Daar hebt ge er weer een... Een slank, gepommadeerd versch - geschoren heertje, met het voorkomen van een graaf, wel van een prins! Hij groet ons pet in hand.
- English? Deutsch!
- Nederlandsch, asjeblieft.
- No entiendo, vous pas parler français?
- Geen Vlaamsch, geen centen... Somos Flamencos...
- Oh! Flamencos... Zeer aangenaam, u drukt zich wondermooi uit in 't Spaansch!
Dat allemaal om die twee woorden: Somos Flamencos! Men vangt meer vliegen met een druppel honig... en hij gebruikte een heel vat. Nu, we lieten ons lijmen. Voor zestien pesetas per persoon - ‘forfait’ zei hij - zouden we in Escorial àl zien wat er te zien is, dorp en omgeving, het koninklijk paleis, de Casita del Principe, alle drinkgeld inbegrepen alsmede den prijs van een stevig uitstekend maal... We zouden slechts éénmaal hoeven in onzen zak te schieten... ‘Neen, niet op voorhand betalen, straks, als u alles gezien hebt en tevreden zijt... Muchas gracias, Senores’.
| |
| |
En hij maakt zulke zwierige buiging dat ik onwillekeurig rechtsta om hem hoofsch weer te groeten.
- En let u wel op het nummer op mijn pet: 16!

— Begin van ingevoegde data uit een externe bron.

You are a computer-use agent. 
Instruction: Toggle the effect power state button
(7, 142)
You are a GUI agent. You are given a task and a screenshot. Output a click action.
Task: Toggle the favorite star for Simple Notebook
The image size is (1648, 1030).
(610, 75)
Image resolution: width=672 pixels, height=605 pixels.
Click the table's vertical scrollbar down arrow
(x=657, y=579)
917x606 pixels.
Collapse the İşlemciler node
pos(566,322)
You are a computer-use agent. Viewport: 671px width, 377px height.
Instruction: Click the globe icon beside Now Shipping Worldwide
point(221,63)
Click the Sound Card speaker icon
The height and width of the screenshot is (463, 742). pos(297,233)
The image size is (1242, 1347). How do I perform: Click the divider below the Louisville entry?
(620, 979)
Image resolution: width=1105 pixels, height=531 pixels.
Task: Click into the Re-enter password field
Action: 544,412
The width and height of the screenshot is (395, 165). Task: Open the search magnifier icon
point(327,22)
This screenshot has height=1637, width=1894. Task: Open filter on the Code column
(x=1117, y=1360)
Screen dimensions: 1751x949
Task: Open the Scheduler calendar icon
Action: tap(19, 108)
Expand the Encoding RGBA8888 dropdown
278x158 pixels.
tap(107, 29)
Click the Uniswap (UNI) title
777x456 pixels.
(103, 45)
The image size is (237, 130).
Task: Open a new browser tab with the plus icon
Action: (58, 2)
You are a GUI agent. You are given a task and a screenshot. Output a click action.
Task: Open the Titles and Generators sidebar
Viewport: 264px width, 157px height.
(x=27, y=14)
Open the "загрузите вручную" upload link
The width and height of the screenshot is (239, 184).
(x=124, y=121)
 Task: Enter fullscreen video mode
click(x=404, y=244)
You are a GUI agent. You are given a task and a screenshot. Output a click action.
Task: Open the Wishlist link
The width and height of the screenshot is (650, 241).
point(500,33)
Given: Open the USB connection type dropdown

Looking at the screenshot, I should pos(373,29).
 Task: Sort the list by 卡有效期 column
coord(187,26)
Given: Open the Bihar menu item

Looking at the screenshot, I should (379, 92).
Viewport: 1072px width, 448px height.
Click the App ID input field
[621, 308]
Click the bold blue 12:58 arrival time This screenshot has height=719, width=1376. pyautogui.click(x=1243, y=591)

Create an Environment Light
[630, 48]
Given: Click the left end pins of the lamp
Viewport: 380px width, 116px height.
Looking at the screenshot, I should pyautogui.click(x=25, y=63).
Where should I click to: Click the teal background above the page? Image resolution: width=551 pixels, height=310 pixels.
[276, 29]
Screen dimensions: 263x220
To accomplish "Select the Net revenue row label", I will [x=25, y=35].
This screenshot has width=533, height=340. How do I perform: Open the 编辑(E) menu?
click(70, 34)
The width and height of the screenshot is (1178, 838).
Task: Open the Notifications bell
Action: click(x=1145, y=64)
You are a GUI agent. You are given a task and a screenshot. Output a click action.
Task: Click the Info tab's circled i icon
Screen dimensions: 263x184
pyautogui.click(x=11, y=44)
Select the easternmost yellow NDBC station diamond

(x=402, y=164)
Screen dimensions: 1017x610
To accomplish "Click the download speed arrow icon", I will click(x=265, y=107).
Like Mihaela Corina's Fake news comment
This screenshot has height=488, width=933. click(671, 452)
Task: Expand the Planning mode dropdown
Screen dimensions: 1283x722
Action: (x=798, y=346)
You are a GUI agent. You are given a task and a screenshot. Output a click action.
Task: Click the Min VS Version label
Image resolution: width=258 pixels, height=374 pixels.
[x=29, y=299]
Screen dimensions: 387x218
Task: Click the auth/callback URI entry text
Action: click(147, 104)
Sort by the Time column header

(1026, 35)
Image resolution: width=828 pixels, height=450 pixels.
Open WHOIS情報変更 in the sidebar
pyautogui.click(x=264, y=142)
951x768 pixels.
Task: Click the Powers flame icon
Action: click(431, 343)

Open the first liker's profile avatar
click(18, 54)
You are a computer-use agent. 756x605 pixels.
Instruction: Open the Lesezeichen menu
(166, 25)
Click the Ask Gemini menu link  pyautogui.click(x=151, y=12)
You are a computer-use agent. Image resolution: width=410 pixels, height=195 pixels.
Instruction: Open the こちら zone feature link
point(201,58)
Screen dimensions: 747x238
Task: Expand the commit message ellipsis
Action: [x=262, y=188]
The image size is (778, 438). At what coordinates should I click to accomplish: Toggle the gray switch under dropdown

Heeroom en Oom Jan houden mij voor 't lapje. Laat ze lachen: ik heb de Vlaamsche hoffelijkheid hoog gehouden en heel den dag zal ik bij onzen gentleman-gids vijf vóór hebben!
Onder den aschgrijzen stuifregenenden hemel, over de golvende hoogvlakte, rijdt ons treintje een flinken draf.
Schapen genoeg in dit land van Don Quichotte en de herders spelen er op een soort klarinet; windmolens krijgen we echter niet te zien, wel watermolens met de bewatering: was het daartegen misschien dat de dolende ridder met zijn speer te keer ging?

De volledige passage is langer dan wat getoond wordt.